You know that the overhead of collecting accounting-records is "there," but you also know that this overhead will be a fairly-steady percent of the total time used. You'll be able to learn about the runtime characteristics of this workload over time, without worrying too much that "the presence of the researcher changed the outcome of the experiment."
Your both philosophical and historical replay made me so happy and broaden my eyes. Unfortunately theNbomr's command did NOT work for me. This just did like getrusage().
On the other hand, I am studying "artificial intelligence" which prevents me from tackling the problem from its base. So, I think the best and fastest solution is to find a shortcut to prevent the system from doing any context switching even handling any other process's or system's interrupts. This maybe possible by giving the most priority to the process or handling context switching signals in an unusual way (which I am not familiar with any of them).
Its going to be difficult to get the precision you desire from user level on a non-real-time operating system. You have the system+user time charges, but those are gross-level counters, and always have been.

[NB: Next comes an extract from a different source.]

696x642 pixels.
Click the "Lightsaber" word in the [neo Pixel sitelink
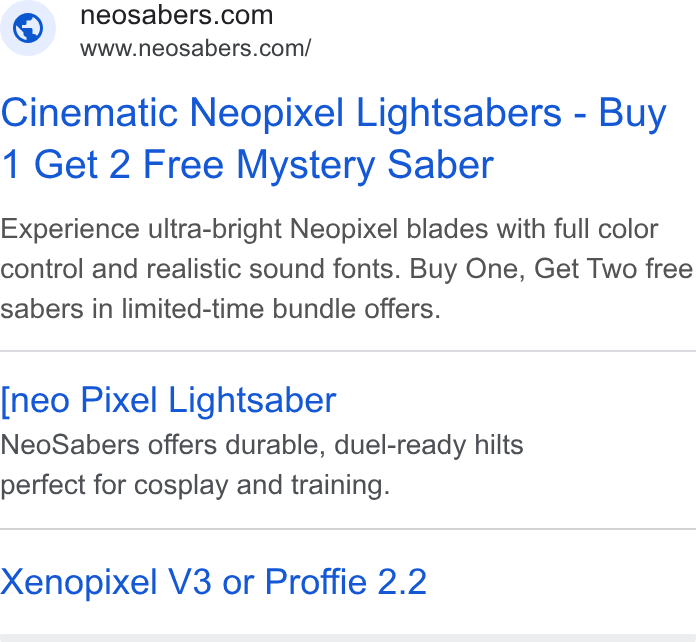pos(252,400)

Increasing process priority will serve no purpose if only one process is essentially running - there's no competition. And you don't want to disable interrupts, or there goes your clock timer too. An no other processes will run either, so you already know the answer to "how much cpu time does a process use": Answer; all of it.
If your application is a real-time application, it can't be run as such under Linux. Linux is not a real-time OS.
For the benefit of others reading and contributing to this thread, can you please expand on what you mean by 'the amount of time that the process is in the scheduler', and contrast that to what you actually want?
By "the time the process is in scheduler" I mean the amount of time a process is in Linux scheduler to be served by the CPU and it is not necessarily equal (it is greater than or equal) the amount, the process uses the CPU really.
Soosho - the kernel does a fairly good job of only charging time to a process for kernel code, when that kernel code is running on the program's behalf (eg system calls, not disk wait, not idle time). It does not charge for other kernel book keeping. But it can't be perfect - the OS is a shared resource, shared by all the processes; as such, the accounting times will not add up perfectly. If you code needs to fault in a page, should that page fault code time be charged to your processes sys time ? It should, because it was your system that used it. On the other hand, perhaps it shouldn't because the system could have faulted in all pages before your program started and wired them down. It is in these subtle areas that distinguish a real-time OS vs a standard *nix kernel.
By "the time the process is in scheduler" I mean the amount of time a process is in Linux scheduler to be served by the CPU and it is not necessarily equal (it is greater than or equal) the amount, the process uses the CPU really.
That's a nice recursive answer...
Classically, a process is in one of three states: sleeping/blocked, ready, or running. A process that exists is always 'in the scheduler' in one of these states (neglecting a small number of special states: zombie, stopped, maybe others). In large part, that is what makes it a process.
Are you suggesting that a process's accounted-for time includes other than the time it spends in the 'running' state? While I have no conclusive knowledge to the contrary, this seems nonsensical to me. What purpose would be served in reporting anything other? How are you reaching a conclusion about this?
Inquiring minds want to know.
Are you trying to distinguish 'user time' from 'kernel time'? Kernel time is the time spent by the kernel on behalf of the process; that is, servicing a system call. User time is just the process execution of code in user space. If this distinction is what you want, then the time command does report the two components separately.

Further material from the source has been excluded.